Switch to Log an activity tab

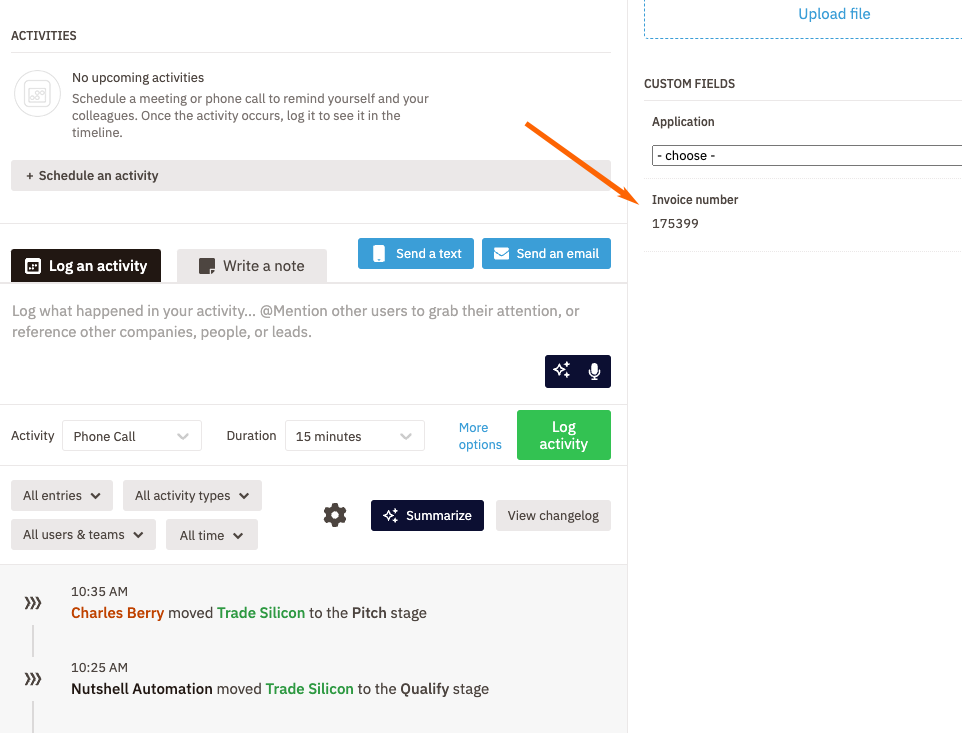click(86, 266)
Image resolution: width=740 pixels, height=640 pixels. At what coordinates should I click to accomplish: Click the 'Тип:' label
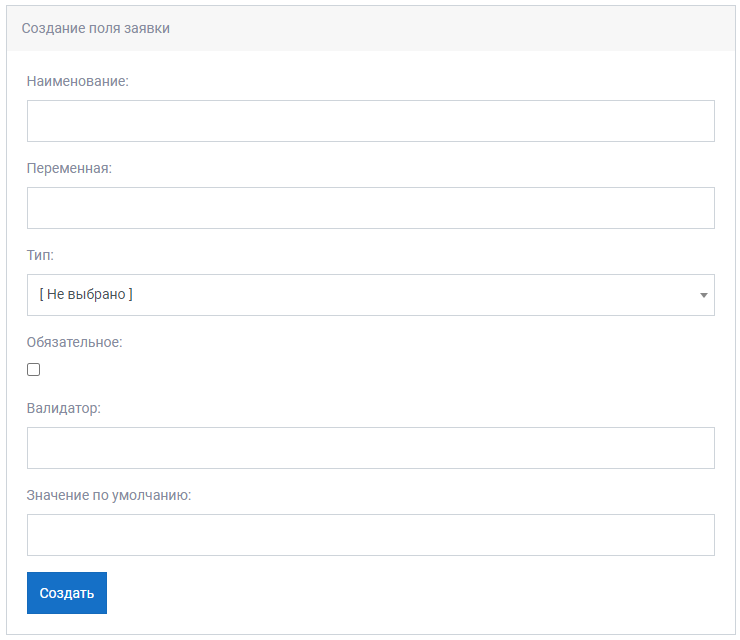[x=40, y=255]
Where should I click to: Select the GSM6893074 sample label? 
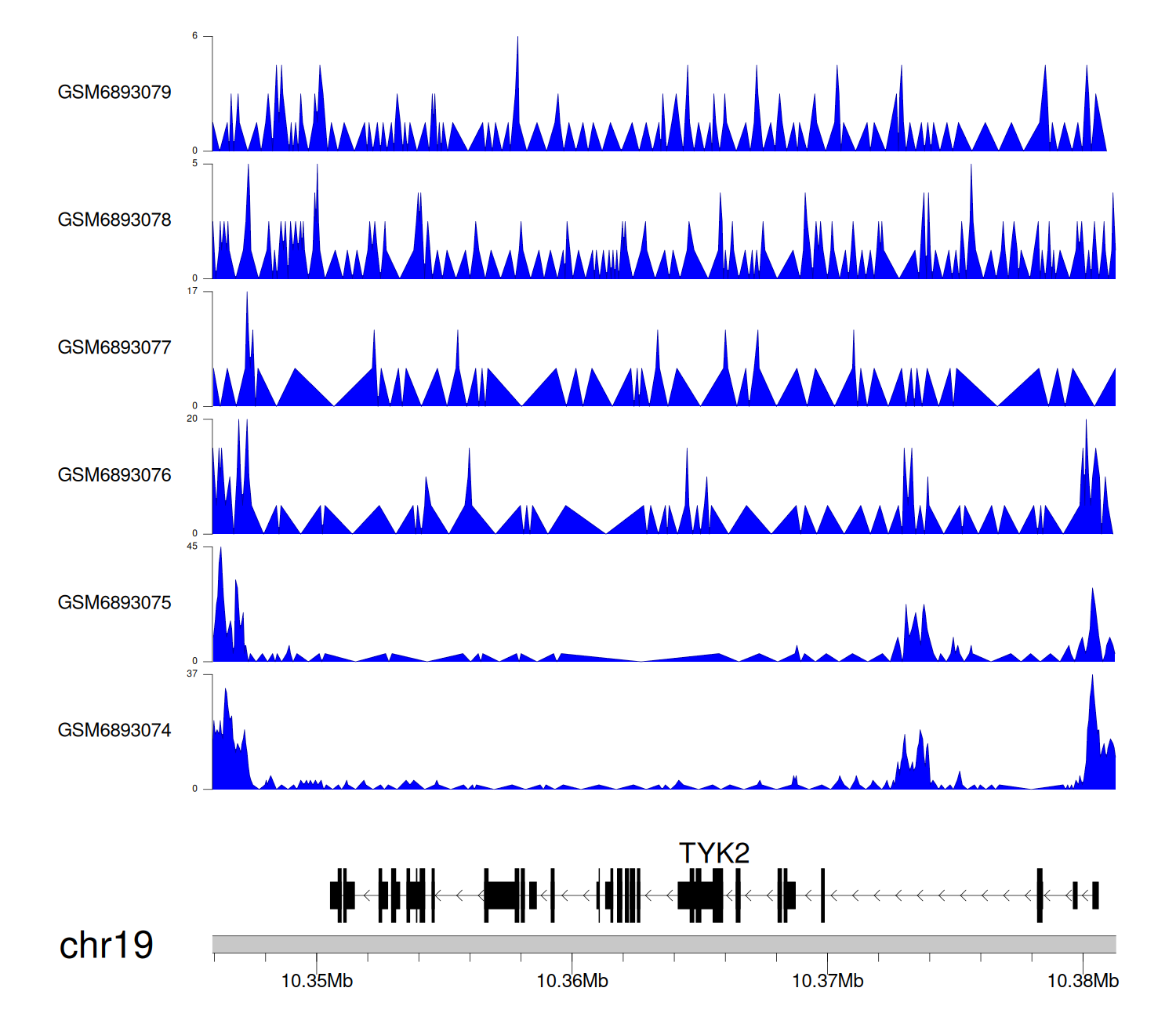(x=114, y=731)
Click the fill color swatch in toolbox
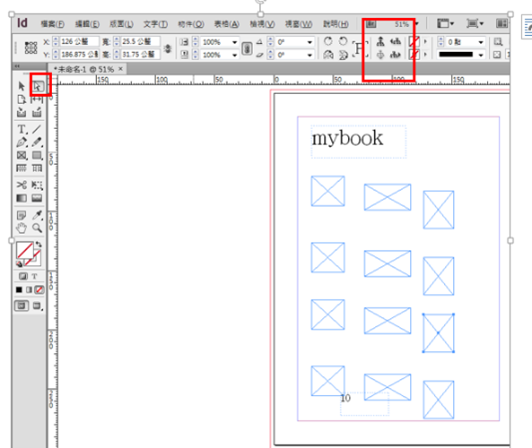The image size is (532, 448). pos(25,250)
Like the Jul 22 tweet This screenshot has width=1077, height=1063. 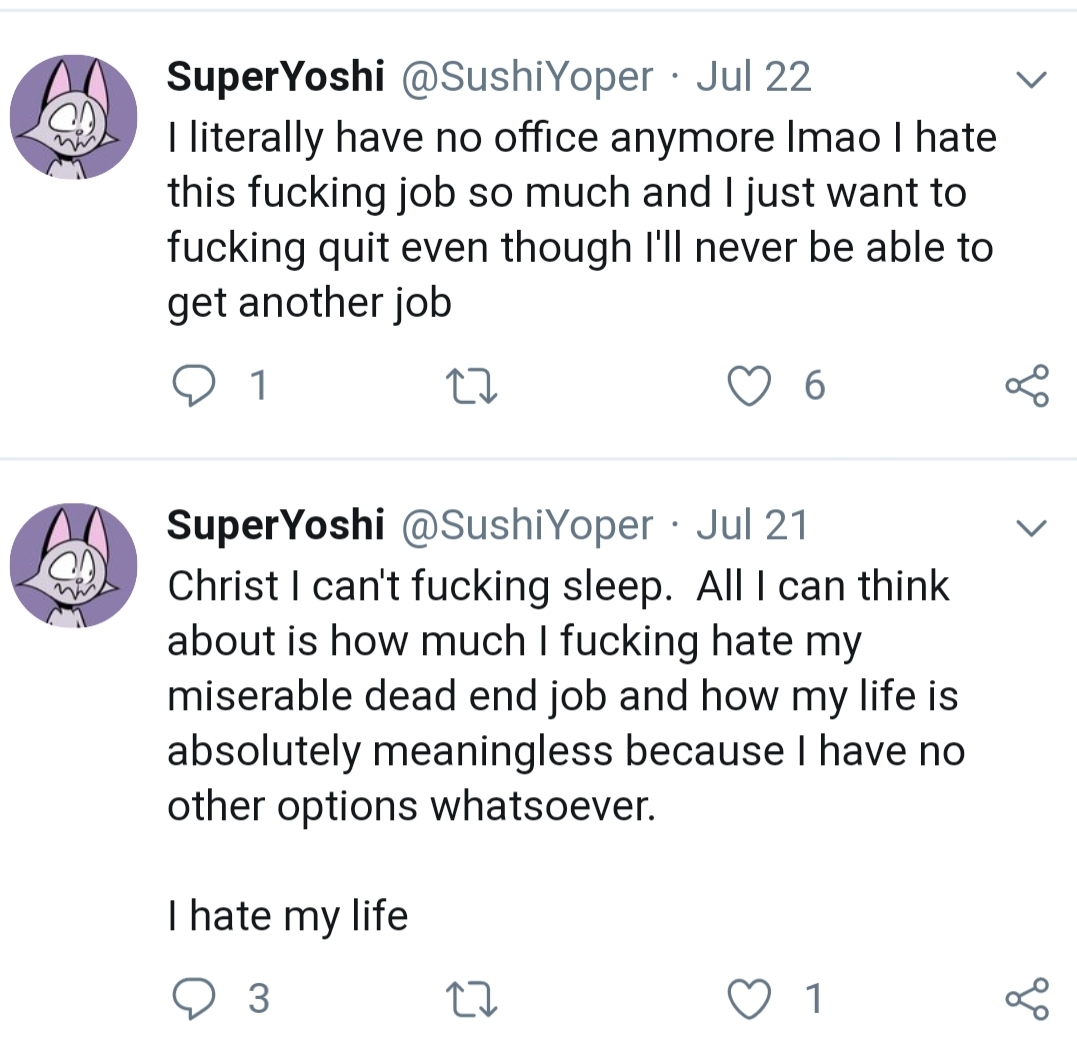click(747, 387)
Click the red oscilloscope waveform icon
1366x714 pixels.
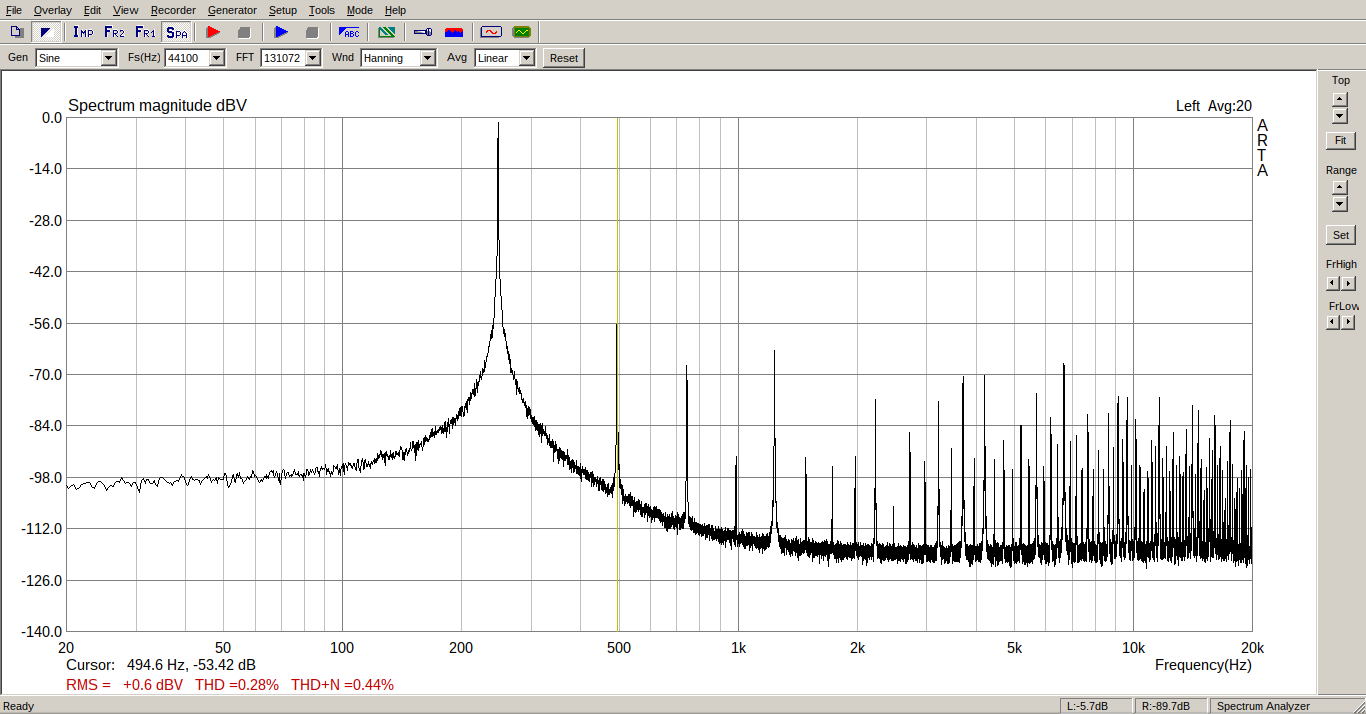point(490,32)
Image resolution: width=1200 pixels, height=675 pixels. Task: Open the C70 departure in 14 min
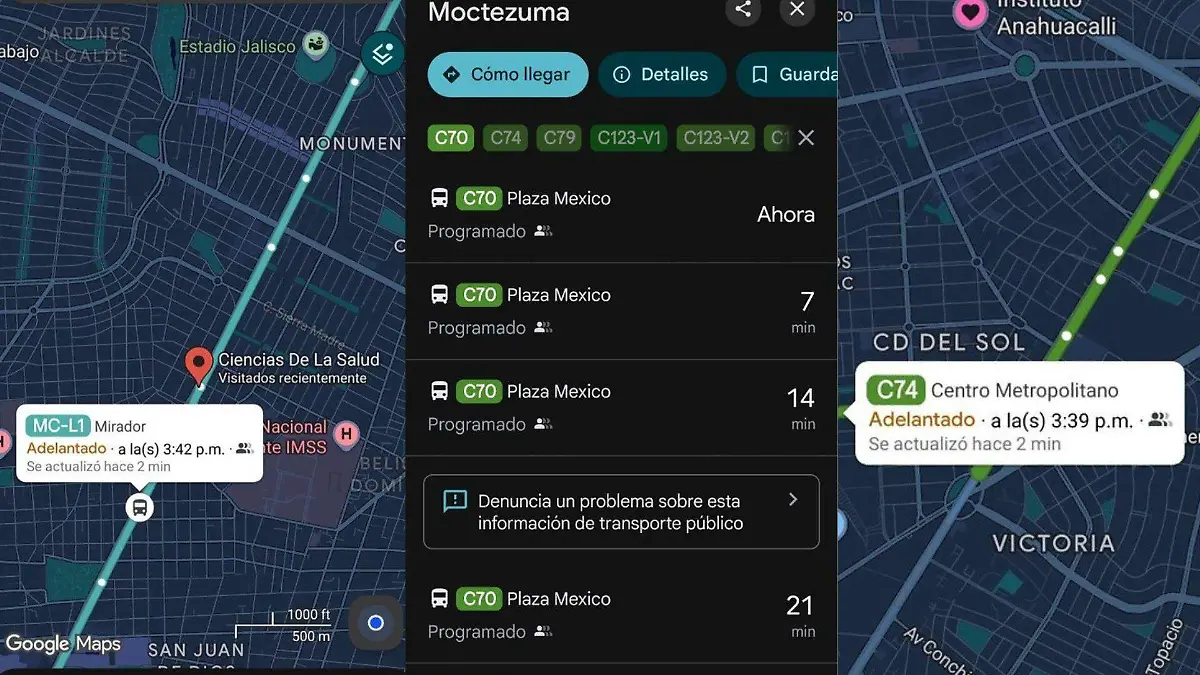coord(621,408)
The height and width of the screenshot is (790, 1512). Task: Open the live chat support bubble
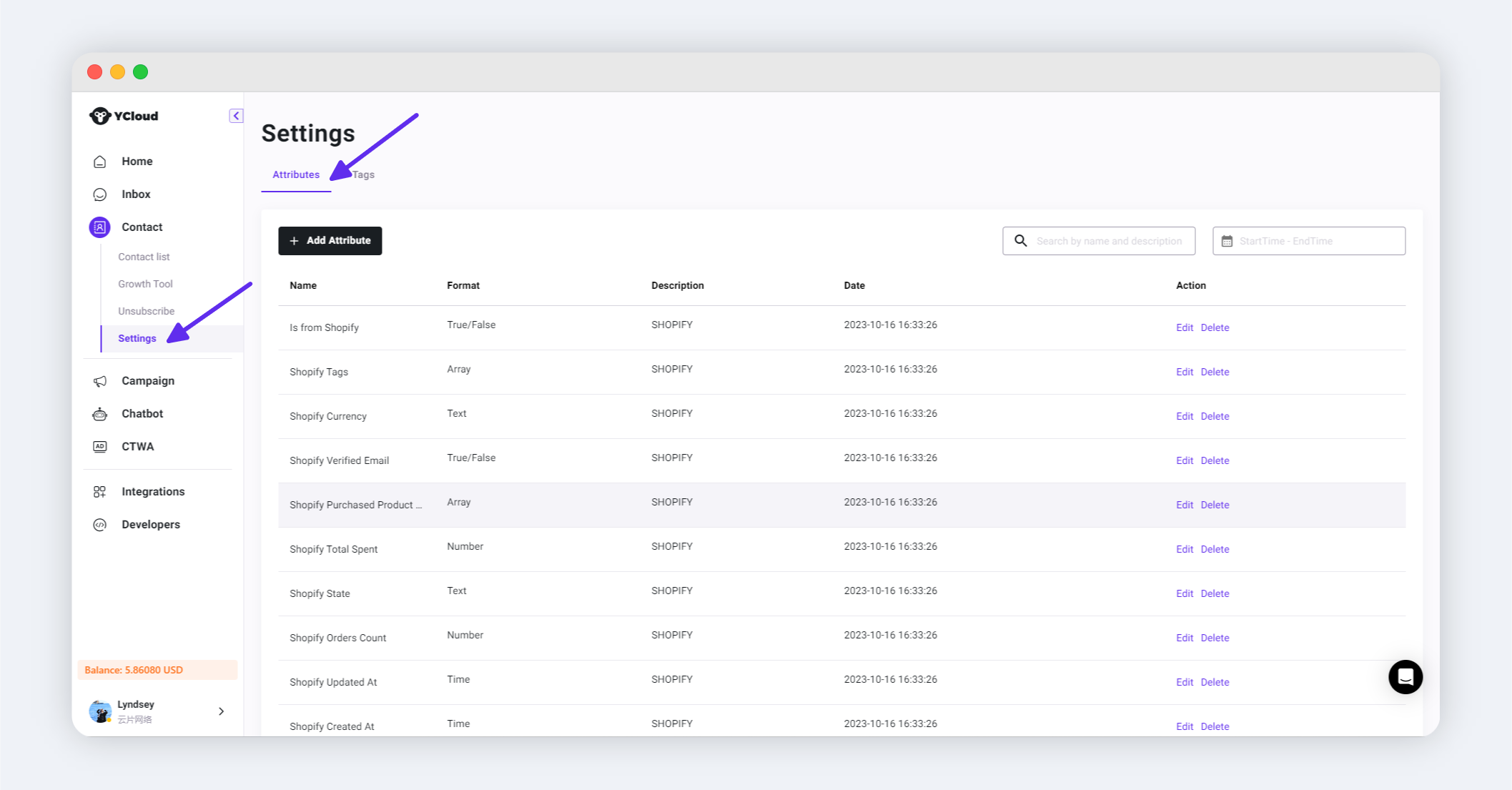(1405, 676)
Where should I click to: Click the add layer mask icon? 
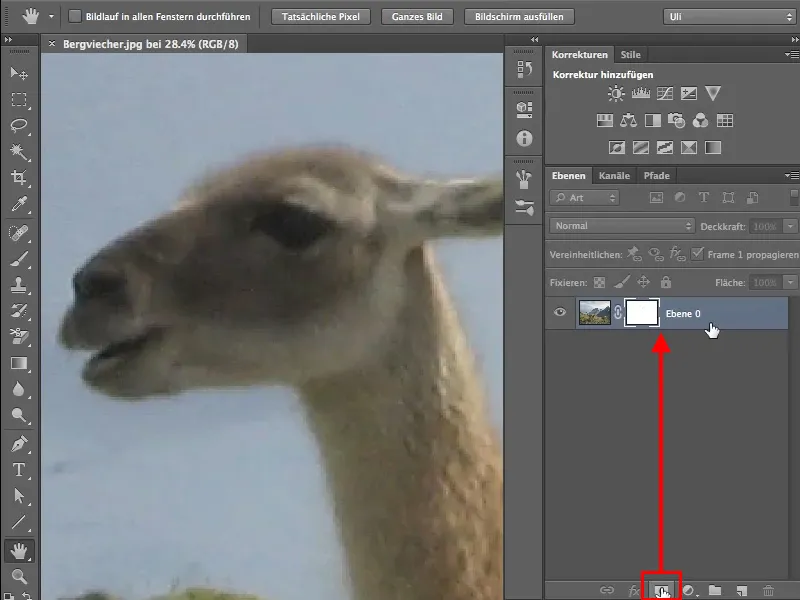coord(661,591)
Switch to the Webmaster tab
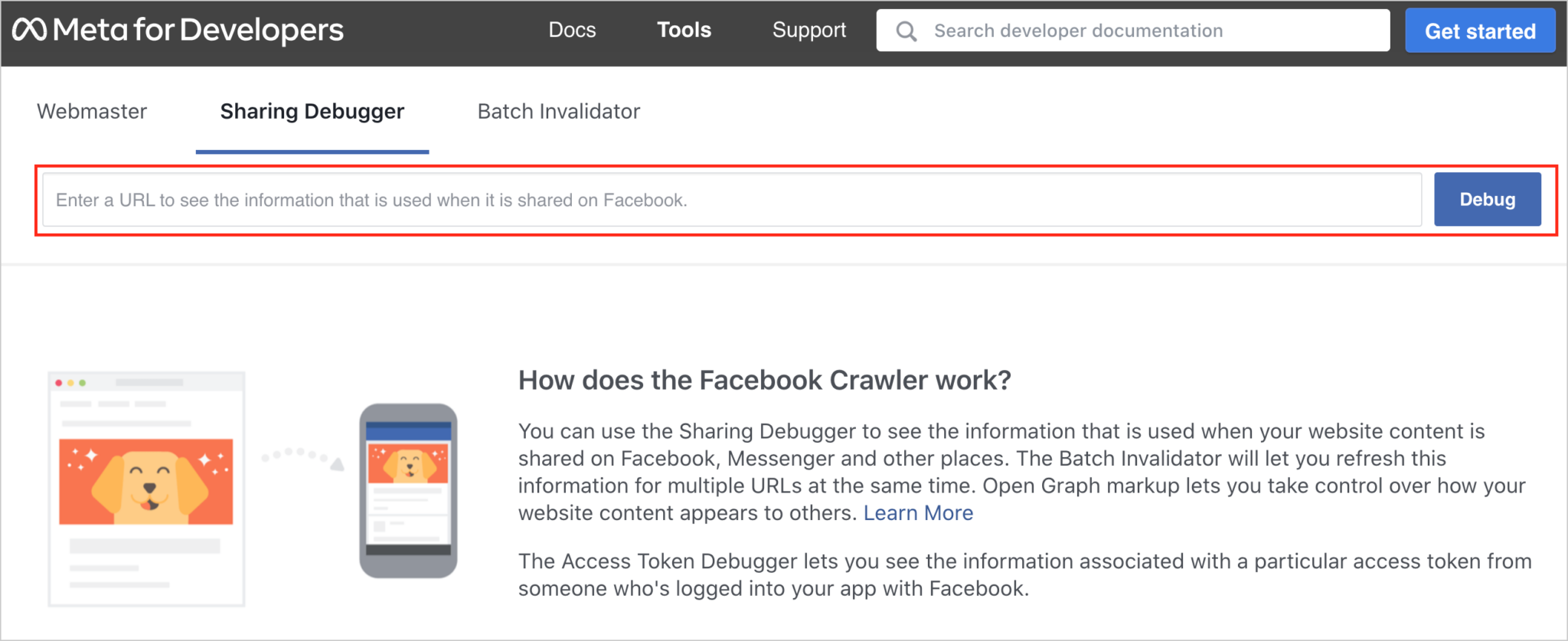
=-=-=
▸ **Your task**
Rewrite the data as a Markdown table with the columns "Number" and "Entry", starting at the line that has "The height and" and stopping at the end of the data. Number each line, skip blank lines, and leave the pictures out.

▸ **Exercise result**
| Number | Entry |
|---|---|
| 1 | The height and width of the screenshot is (790, 1512). Task: Open the live chat support bubble |
| 2 | (1405, 676) |
| 3 | Where should I click to: Click the add layer mask icon?  |
| 4 | coord(661,591) |
| 5 | Switch to the Webmaster tab |